START Data supplied

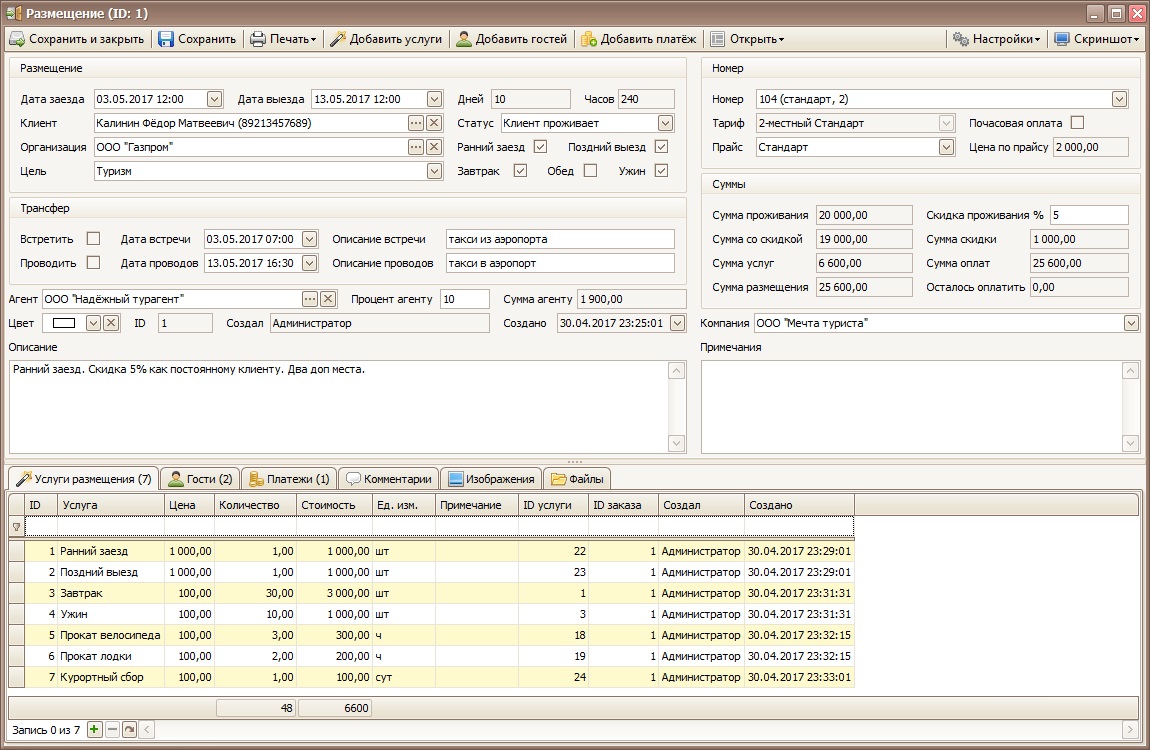The width and height of the screenshot is (1150, 750).
Task: Enable Почасовая оплата checkbox
Action: tap(1077, 123)
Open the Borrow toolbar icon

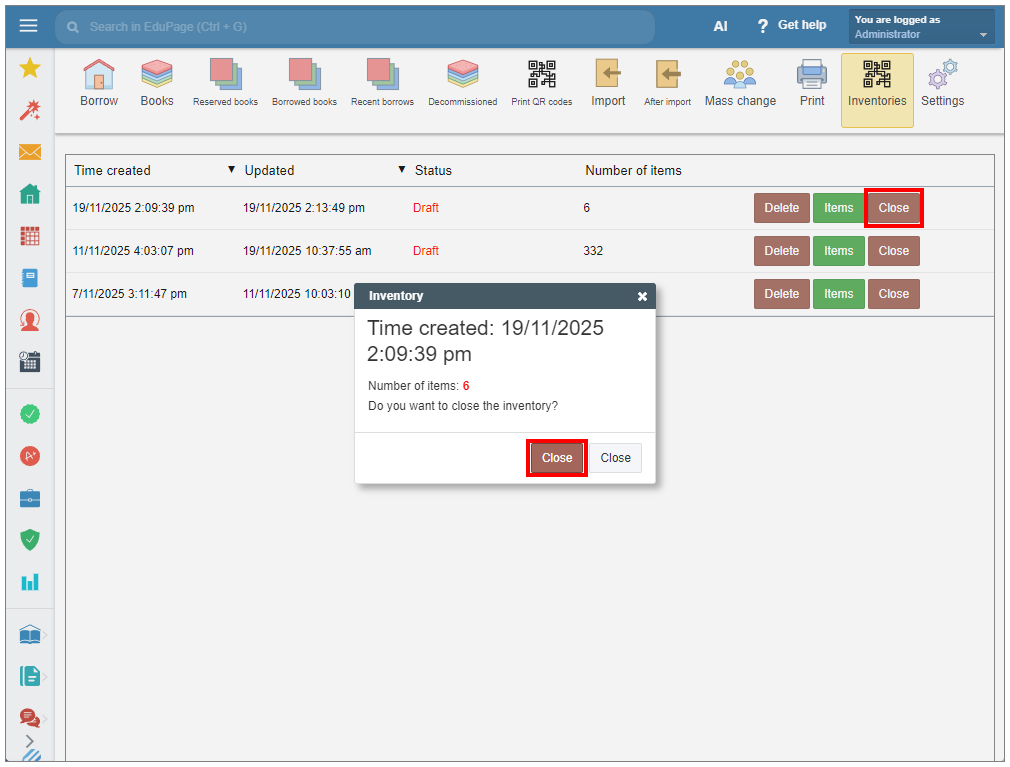coord(98,83)
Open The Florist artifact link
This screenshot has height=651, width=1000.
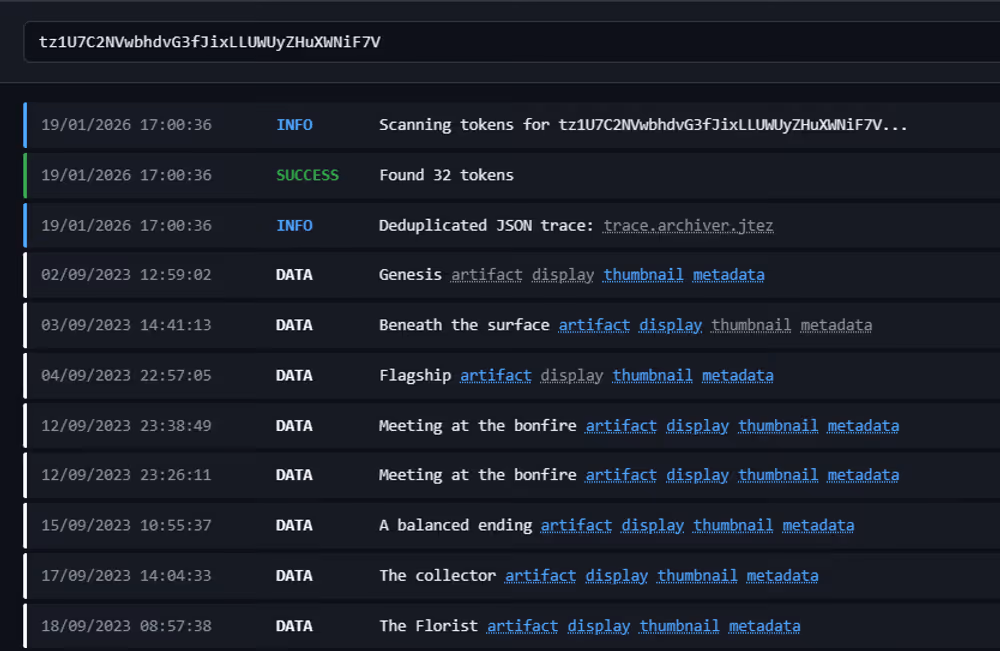click(x=522, y=627)
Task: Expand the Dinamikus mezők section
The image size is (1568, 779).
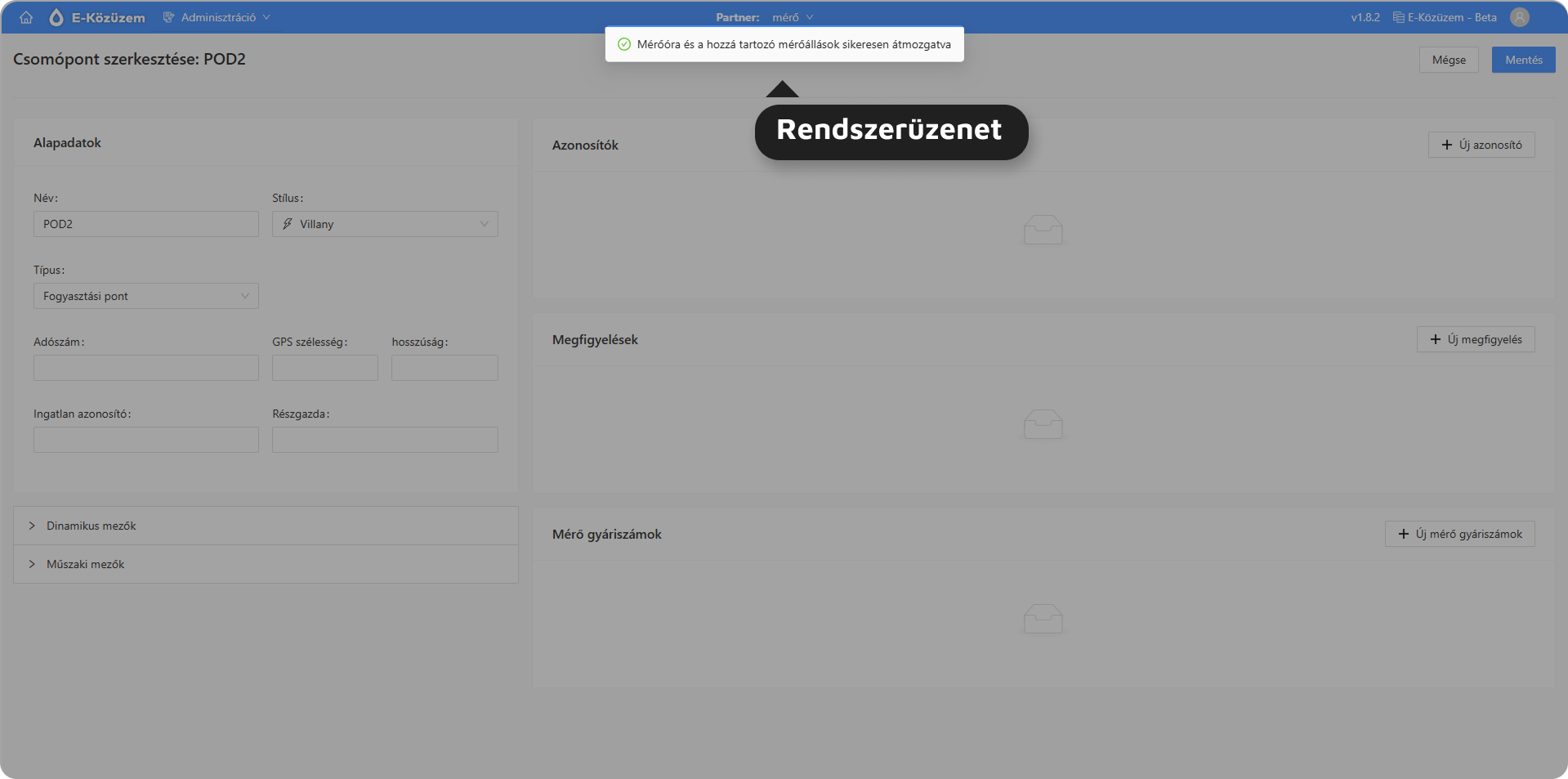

END Data supplied

Task item:
In the copy you return, include exactly the lines from the one containing "Open The Florist artifact link" through the final line of the listing, and no pictures.

Answer space:
Open The Florist artifact link
This screenshot has height=651, width=1000.
click(x=522, y=627)
Task: Expand the Dinamikus mezők section
The image size is (1568, 779).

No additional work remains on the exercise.